In the study, the relationship between some characteristics of the students with and without FGM/C and the total MSS and sub-dimension scores was found to be positively correlated with the severity of pain and negatively correlated with the frequency of use of painkillers in both groups. These results indicate that the use of painkillers reduces menstrual symptoms, whereas pain increases menstrual symptoms.
Limitations
This study has several strengths. The response rate was 100%. Another strength was the comparison of students with and without FGM/C from two different countries. The sample size was adequate. The study also has some limitations. Since 98% of women in Mogadishu, Somalia have undergone FGM/C, the sample was recruited from different countries. Students who were not circumcised were selected from a similar group of students receiving education at the same university in Turkey. Another limitation was that the students were not asked about their methods of coping with menstrual symptoms and dysmenorrhea and the traditional and medical methods they used. It is important to explore this issue because access to health services and medication is limited and expensive, especially in Somalia. Despite these limitations, the present study revealed differences in dysmenorrhea and menstrual symptoms between women with and without FGM/C.
Conclusion
In conclusion, FGM/C is still widely practiced in Somalia. The results of our study demonstrated that FGM/C caused more dysmenorrhea pain, that the number of women with a menstrual cycle of less than 20 days was higher, and that menstruation usually lasted 3–5 days.

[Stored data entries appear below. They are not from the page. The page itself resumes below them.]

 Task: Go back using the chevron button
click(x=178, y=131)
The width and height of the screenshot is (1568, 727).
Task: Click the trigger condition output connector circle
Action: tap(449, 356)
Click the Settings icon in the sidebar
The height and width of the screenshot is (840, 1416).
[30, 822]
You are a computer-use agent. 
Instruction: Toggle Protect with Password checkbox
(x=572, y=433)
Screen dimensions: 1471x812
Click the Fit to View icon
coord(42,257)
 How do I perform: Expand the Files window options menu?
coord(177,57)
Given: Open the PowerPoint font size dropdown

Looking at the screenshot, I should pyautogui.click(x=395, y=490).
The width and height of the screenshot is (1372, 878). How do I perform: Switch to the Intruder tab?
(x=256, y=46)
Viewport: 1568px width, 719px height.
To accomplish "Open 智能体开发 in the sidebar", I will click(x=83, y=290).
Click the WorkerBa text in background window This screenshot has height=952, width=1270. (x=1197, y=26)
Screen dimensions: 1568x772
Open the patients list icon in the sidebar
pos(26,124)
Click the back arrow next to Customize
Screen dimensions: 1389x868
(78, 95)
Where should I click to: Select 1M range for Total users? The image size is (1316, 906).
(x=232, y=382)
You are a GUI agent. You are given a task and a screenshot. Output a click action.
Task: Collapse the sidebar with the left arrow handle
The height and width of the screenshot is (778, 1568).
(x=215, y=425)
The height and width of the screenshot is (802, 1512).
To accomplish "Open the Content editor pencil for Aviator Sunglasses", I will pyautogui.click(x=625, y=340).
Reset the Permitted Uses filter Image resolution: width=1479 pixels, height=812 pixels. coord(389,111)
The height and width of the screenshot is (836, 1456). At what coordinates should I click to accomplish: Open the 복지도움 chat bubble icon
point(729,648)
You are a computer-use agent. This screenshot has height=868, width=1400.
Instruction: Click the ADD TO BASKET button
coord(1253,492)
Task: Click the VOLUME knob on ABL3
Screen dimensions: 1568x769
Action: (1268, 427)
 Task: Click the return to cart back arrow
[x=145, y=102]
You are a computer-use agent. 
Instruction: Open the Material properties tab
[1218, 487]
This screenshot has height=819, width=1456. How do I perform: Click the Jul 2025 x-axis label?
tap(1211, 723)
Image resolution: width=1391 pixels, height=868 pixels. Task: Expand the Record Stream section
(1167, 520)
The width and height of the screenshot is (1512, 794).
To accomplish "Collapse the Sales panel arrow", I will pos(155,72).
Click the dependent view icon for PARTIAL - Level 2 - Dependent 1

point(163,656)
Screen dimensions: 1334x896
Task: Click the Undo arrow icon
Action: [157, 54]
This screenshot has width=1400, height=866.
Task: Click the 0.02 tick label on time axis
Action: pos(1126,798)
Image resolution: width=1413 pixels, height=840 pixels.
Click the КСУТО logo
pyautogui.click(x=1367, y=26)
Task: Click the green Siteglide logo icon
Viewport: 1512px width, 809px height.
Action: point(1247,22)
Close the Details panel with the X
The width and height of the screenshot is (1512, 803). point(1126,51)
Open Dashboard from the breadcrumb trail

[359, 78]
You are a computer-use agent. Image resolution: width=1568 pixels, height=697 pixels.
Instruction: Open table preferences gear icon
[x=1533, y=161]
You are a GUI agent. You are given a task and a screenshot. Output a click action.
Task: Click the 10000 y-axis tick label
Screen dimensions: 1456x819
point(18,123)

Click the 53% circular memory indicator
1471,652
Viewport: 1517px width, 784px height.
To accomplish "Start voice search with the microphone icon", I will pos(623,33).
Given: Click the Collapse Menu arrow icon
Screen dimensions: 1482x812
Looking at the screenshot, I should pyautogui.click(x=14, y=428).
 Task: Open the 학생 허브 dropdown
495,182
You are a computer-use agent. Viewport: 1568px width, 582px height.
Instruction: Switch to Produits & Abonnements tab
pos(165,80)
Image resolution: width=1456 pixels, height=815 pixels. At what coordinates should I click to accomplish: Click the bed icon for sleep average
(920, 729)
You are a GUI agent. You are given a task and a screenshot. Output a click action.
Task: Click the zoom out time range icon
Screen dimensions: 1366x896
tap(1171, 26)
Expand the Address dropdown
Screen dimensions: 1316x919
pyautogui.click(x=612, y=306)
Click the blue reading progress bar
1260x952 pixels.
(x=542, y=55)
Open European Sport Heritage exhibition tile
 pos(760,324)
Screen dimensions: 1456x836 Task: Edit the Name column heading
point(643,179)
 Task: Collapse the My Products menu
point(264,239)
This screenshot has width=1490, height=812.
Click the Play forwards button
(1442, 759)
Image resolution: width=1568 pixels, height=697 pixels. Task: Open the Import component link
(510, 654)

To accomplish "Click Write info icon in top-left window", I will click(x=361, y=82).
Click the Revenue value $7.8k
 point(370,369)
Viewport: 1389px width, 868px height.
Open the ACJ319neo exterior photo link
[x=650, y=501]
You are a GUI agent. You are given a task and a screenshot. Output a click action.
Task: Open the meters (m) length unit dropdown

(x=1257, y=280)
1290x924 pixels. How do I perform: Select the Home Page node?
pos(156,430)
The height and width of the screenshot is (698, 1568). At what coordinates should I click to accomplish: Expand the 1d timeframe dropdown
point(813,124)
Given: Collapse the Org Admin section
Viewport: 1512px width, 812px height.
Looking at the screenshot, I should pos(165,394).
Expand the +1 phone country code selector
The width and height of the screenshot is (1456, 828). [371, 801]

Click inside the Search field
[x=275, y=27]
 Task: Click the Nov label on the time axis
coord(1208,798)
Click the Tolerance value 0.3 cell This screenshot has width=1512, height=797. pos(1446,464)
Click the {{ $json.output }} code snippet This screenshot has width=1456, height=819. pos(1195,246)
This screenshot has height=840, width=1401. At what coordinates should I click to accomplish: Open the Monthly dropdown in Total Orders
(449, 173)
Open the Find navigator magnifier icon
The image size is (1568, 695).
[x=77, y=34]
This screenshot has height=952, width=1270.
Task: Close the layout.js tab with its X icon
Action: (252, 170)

It was also found that students who were not circumcised had heavier menstrual bleeding. In the study, it was determined that as dysmenorrhea pain and menstrual symptoms increased, coping methods decreased. Half of the uncircumcised students stated that they used opioids for dysmenorrhea pain, while circumcised students used opioids less. These results suggest that students do not prefer to use opioids to cope with pain and use traditional coping methods because access to health services is limited and expensive in Somalia. Circumcised students, on the other hand, used opioids more frequently as a coping method. Although menstruation is a physiological condition, it affects every woman, whether with or without female genital mutilation, and it is recommended that women be counseled on effective coping methods to alleviate menstrual period-specific symptoms and alleviate their anxiety and pain. In addition, in future studies on dysmenorrhea and menstrual symptoms of women with and without FGM/C, it is recommended that studies be conducted to examine the coping methods used for dysmenorrhea and their effects and to promote effective coping methods.
Acknowledgments
The authors would like to thank all students who took part in this research with the deepest gratitude.
Disclosure
Regarding this study, the authors report no conflicts of interest.